I did a quick search before posting to see if anyone else had done versions of this list, and found a great cartoon version from last year over at The Mom Bomb


Kaza said...

A note on my post today: This post doesn’t fully capture the postpartum struggles I experienced, nor does it present the full extent of my difficulties in adjusting to motherhood. I will definitely write on these topics in future posts. The anger and depression ‘stages’ in those first months were real doozies for me, as they are for so many women. I can’t do them justice in this format, which is meant to be funny and relatable for everyone. Thanks for reading!

Ann said...

I hear what you're saying Kaza.
"Reading Between The Lines" is another trait you can pick-up after childbirth.
It can help you with other mommies that want you to think they're keeping it together, when what they really need is a big hug, a good cry, a tall glass of wine and a long nap.

THE MOM BOMB said...

Thanks for the linky love!

You're still in toddler territory? Don't sweat it! Control will return! It's also known as "Full Day Kindergarten"!
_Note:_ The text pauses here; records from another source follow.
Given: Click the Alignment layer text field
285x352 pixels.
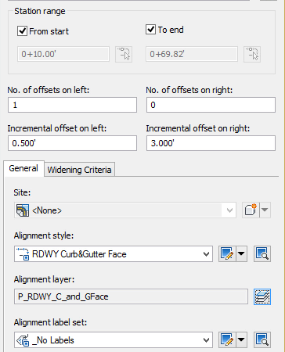Looking at the screenshot, I should click(x=131, y=296).
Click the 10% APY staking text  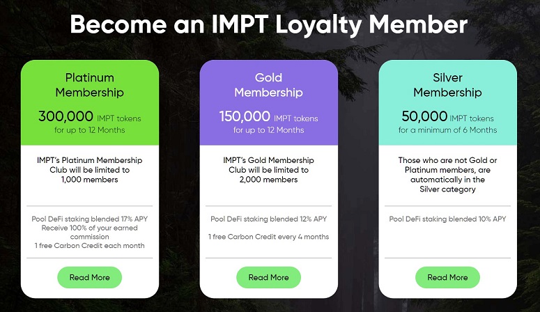[447, 219]
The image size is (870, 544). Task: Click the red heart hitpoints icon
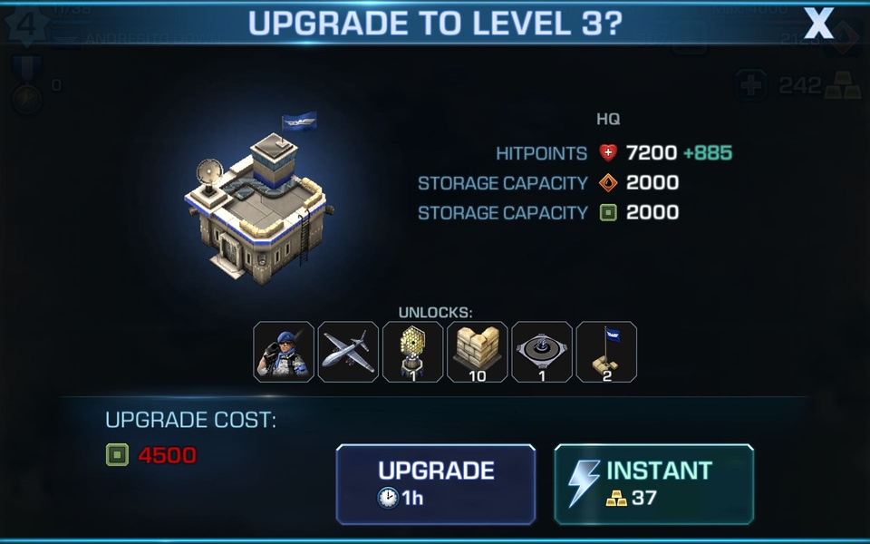(608, 152)
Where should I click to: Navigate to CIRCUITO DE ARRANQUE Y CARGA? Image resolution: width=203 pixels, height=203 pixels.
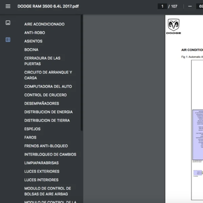point(48,75)
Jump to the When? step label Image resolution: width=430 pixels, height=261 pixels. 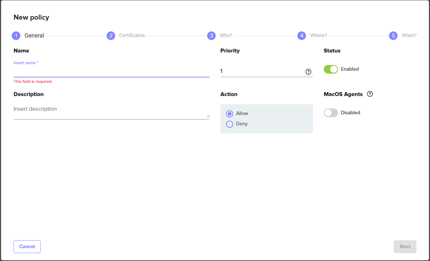[x=409, y=36]
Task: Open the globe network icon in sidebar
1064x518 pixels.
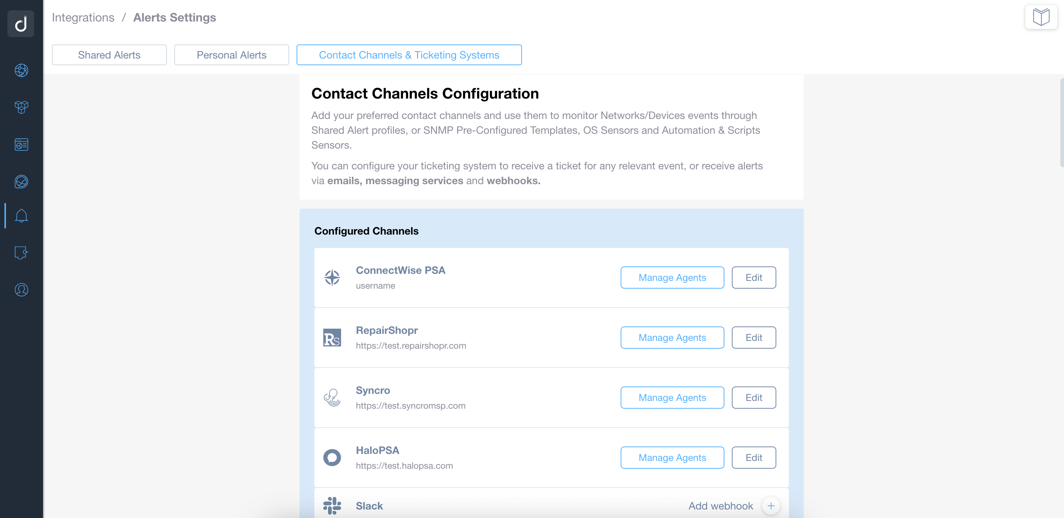Action: (21, 71)
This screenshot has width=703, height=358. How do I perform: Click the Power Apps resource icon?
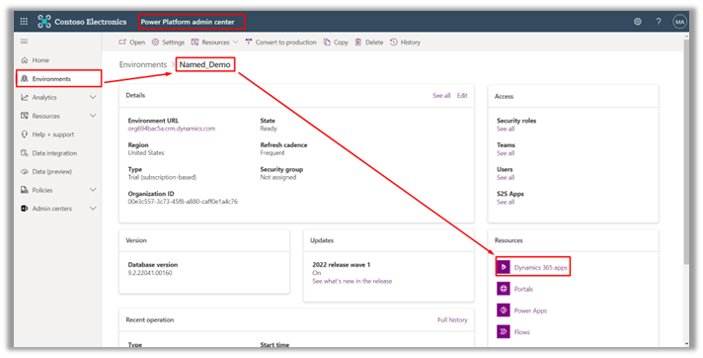coord(504,311)
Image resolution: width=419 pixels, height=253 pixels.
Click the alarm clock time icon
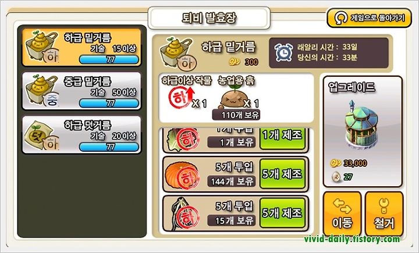tap(284, 52)
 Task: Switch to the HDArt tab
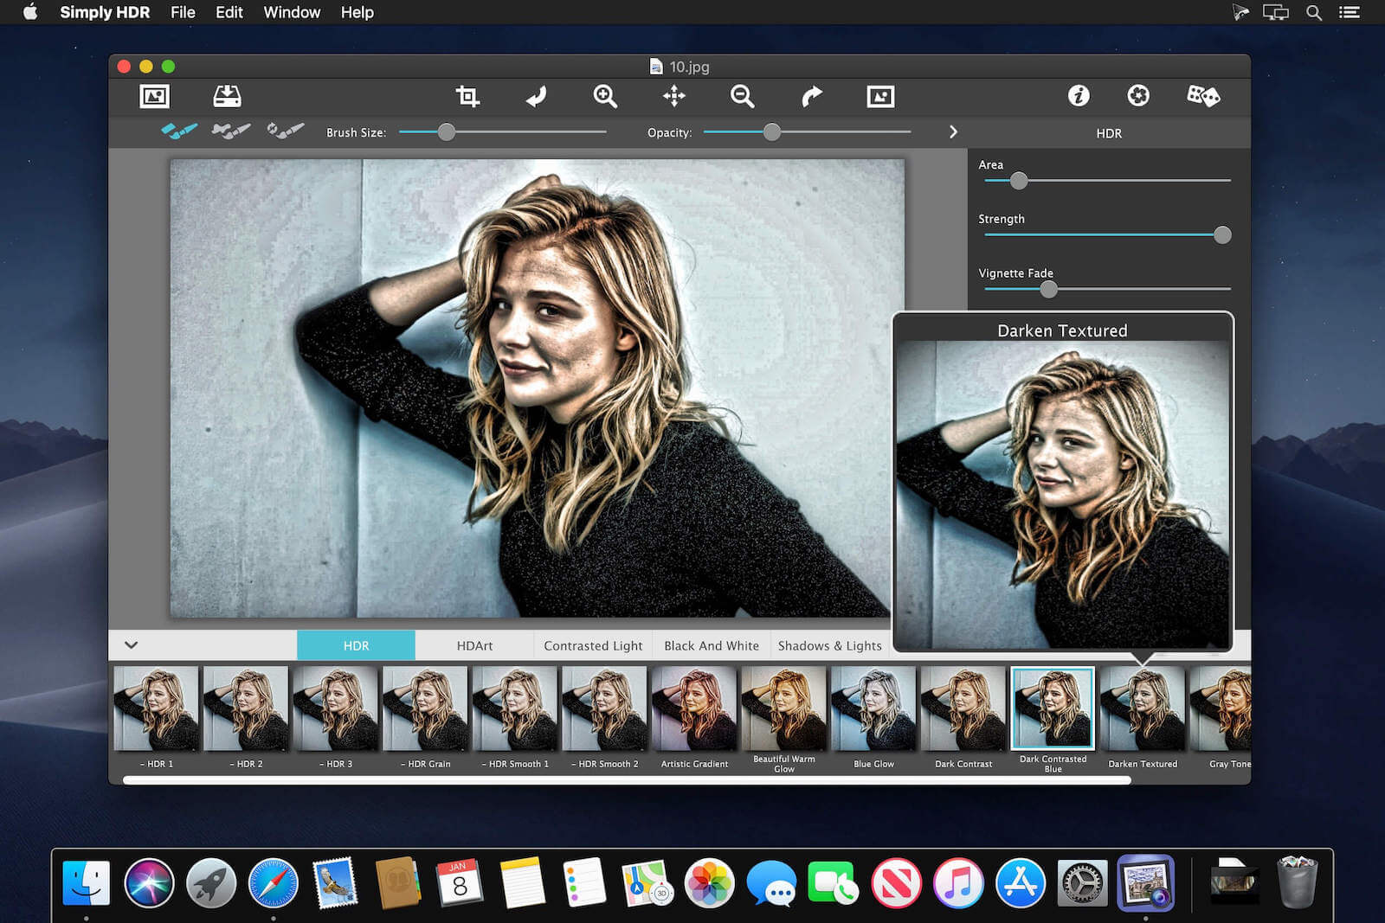pyautogui.click(x=474, y=646)
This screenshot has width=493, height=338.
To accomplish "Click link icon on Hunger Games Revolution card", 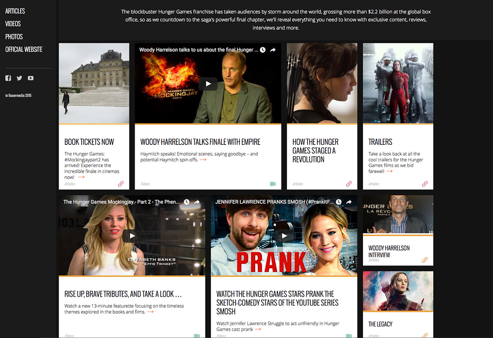I will click(349, 184).
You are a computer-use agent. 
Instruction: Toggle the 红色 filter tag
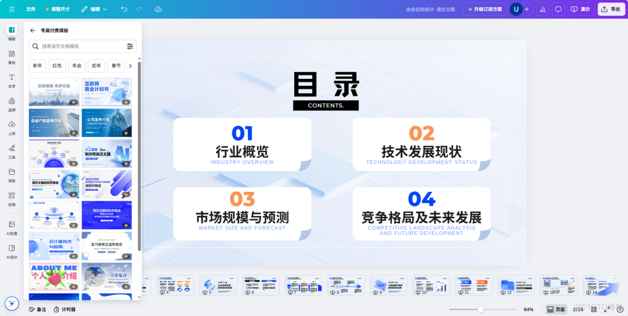tap(57, 66)
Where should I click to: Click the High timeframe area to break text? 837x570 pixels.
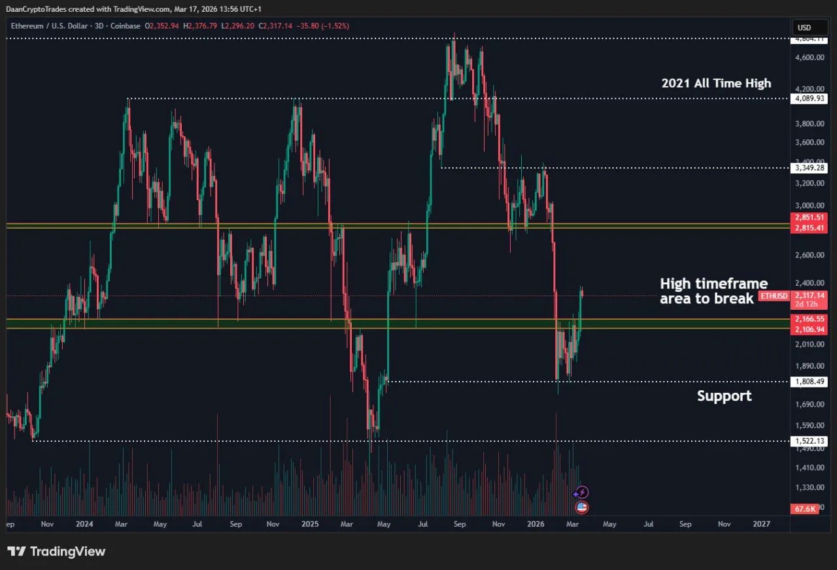(x=713, y=291)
I'm still in the Denial phase over my stretched out stomach.

Heather said...

I vacillate between all of the stages...still.

ali said...

The depression stage lingered for a couple of years after my youngest was born. My boys are 2 years apart and staying home all day with a newborn and 2 year old was not easy. It makes me feel weak when hear about how moms are just LOVING the heck out of their baby and how everything is so EASY. It's nice to know I'm not the only one who lived in pj's for days at a time!

Mrs. R said...

Great post!!! These are so true. I am so glad you joined in with SITS!
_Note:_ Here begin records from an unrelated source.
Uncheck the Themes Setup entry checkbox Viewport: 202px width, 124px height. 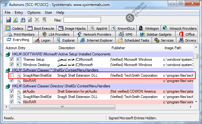[x=12, y=59]
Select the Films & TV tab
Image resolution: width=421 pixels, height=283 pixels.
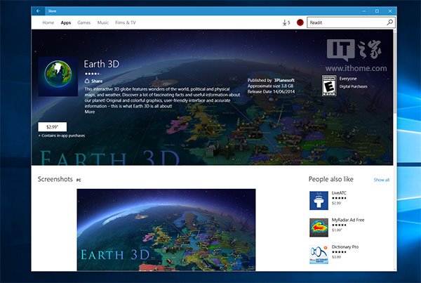[x=126, y=22]
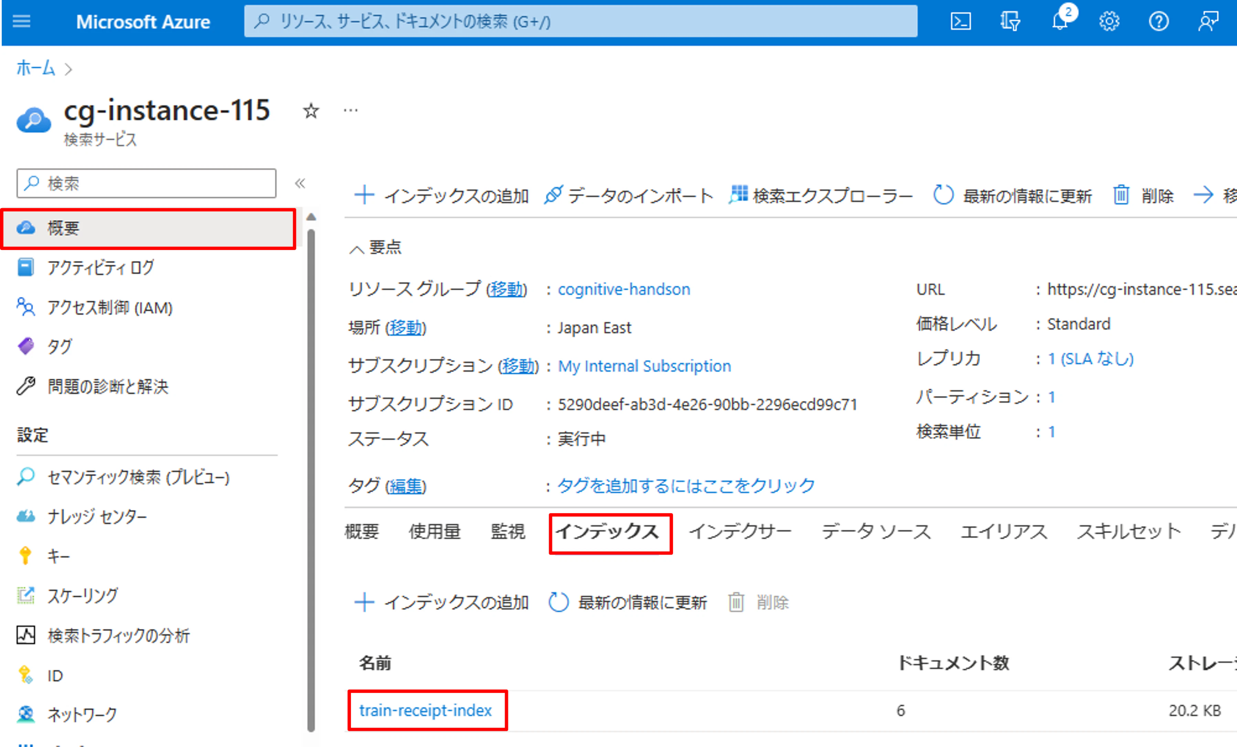Screen dimensions: 1237x747
Task: Open アクセス制御 (IAM) in the sidebar
Action: 109,307
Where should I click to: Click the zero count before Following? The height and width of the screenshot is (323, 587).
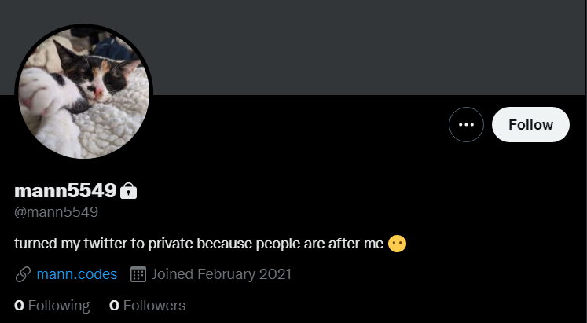19,305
I recently wrote a post called "An Open Letter to New Mothers"... you might take a gander... and laugh.

followthatdog said...

Ha. That's great. Mine are 2 and 4 and I am still in that panic phase. I can only assume you get out of it at some point, like maybe when you retire, but I have no real evidence of that.

Kaza said...

Thanks everyone for commenting! It's nice to find mamas who can relate.

Ann: I think I need all of those almost every day!
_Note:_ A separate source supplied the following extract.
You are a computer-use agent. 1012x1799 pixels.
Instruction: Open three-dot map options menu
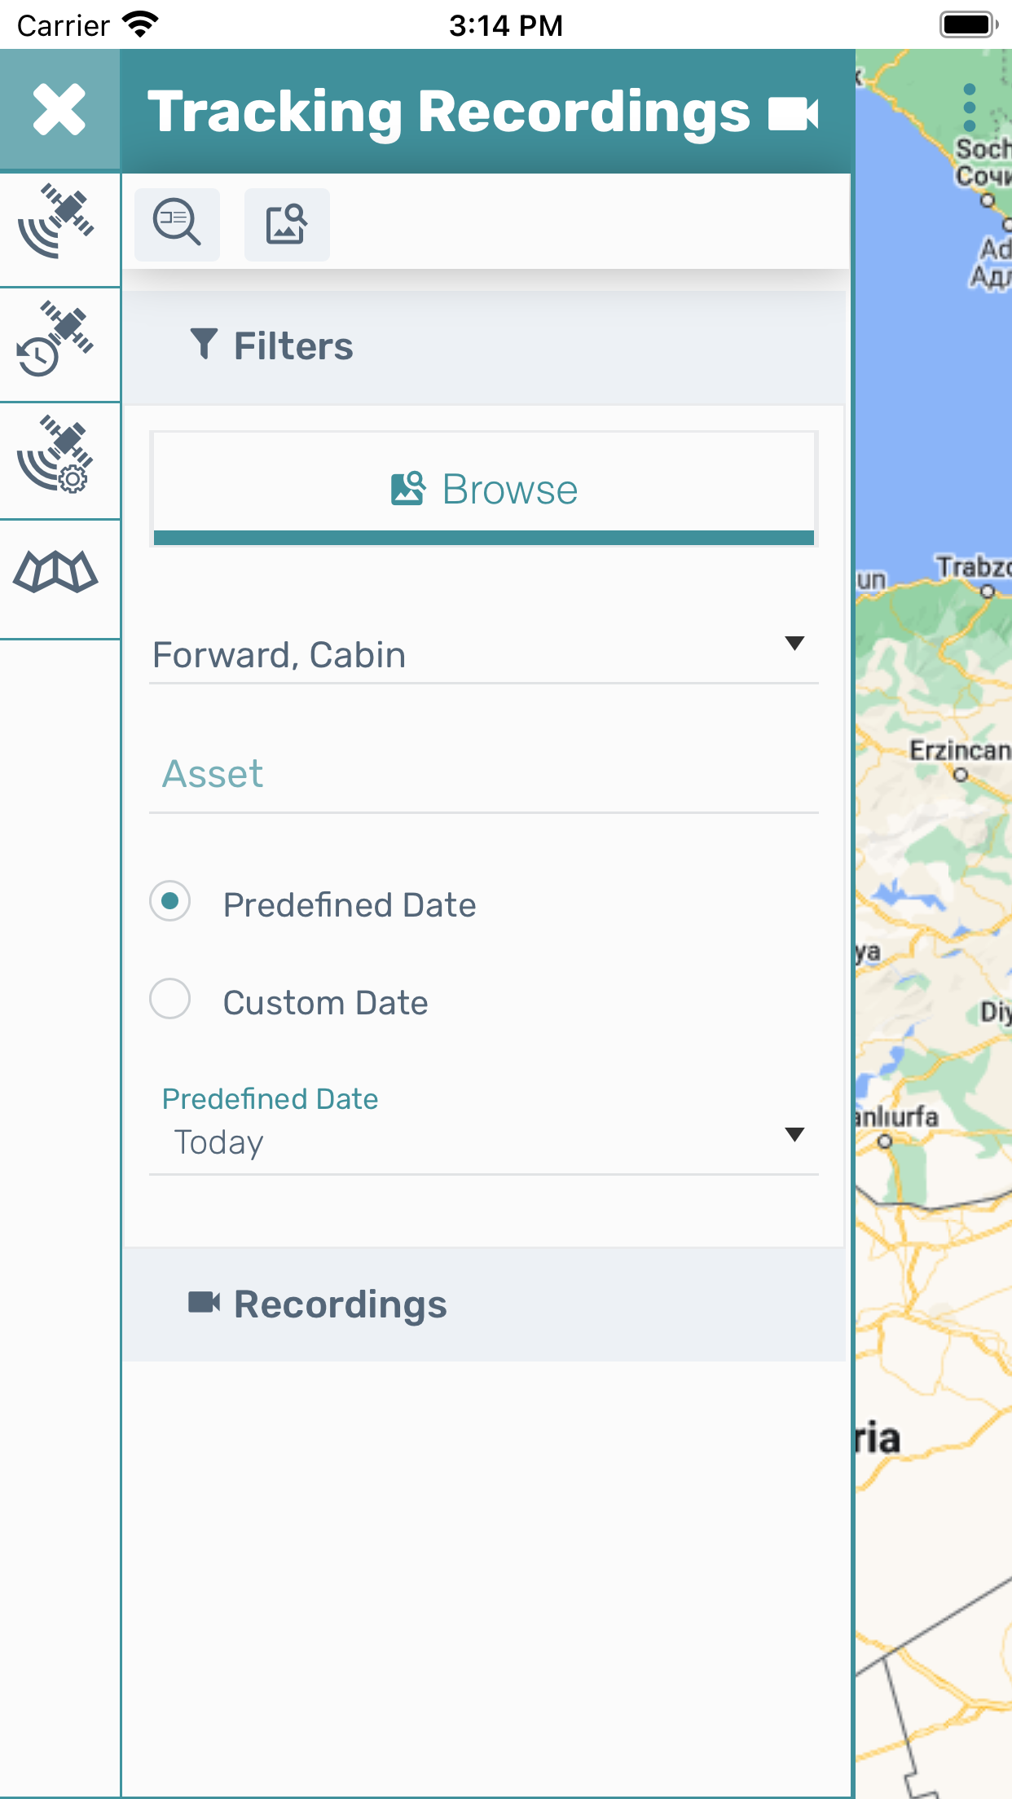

Mom Bomb: I absolutely CANNOT wait for all day kindergarten! We'll come close next year when her new preschool will offer extended care, which we'll need a couple of days a week when we're both teaching long hours.

Heather: I was just thinking that last night, and am going to talk about that vacillation in my next post.

Ali: You are definitely not the only one. My jammies and I were inseparable in the first two years. And I think I'm still in and out of the depression stage.

Mrs R: I will definitely check that one out asap! I think we need a collection of such posts somewhere, actually, for new moms to consult when overwhelmed.

Followthatdog: I do think there's some measure of hope once they start school, if certain friends of mine can be believed.

Thanks again, your comments mean the world to this new blogger!

Staci said...

oh lord i hear ya!!! Hey thanks for the comments, i love new buddies ill be back fo sho

IRISHKAT said...

Oh you just made my day. I wish there were more opportunities to 'hear' other's stories when I had my first son. I was alone, with no family or friends that had babies and I felt soooo alone. Add to that a hubby that travelled and the guilt over wanting to chuck the non-stop crying baby from a fast moving car and well... you get the picture. Luckily I have come to more of a peace with chaos. A little red wine does the trick too :)

Mrs. Flinger said...

You can add "stages for parents adding another child who is already one" to the title. ;-)

So there. And amen to the little red wine comment above.

Kaza said...

Staci: Right back 'atcha!

Irishkat: Hey girl! I agree, wine is mama's little helper!

Mrs. Flinger: yeah, I think the title is too limiting, as this clearly applies to all parenting situations and you never stop cycling through these stages!

Thank you all for visiting! So great to be making new blogger friends.

NedaAnn said...

Amen! I still find days when I am in my pjs at 3 pm and I admit to having left the house without brushing my hair, because I just couldn't find time and/or forgot. In fact I almost did it this morning. Thank goodness for blogs & fellow moms who tell it like it is.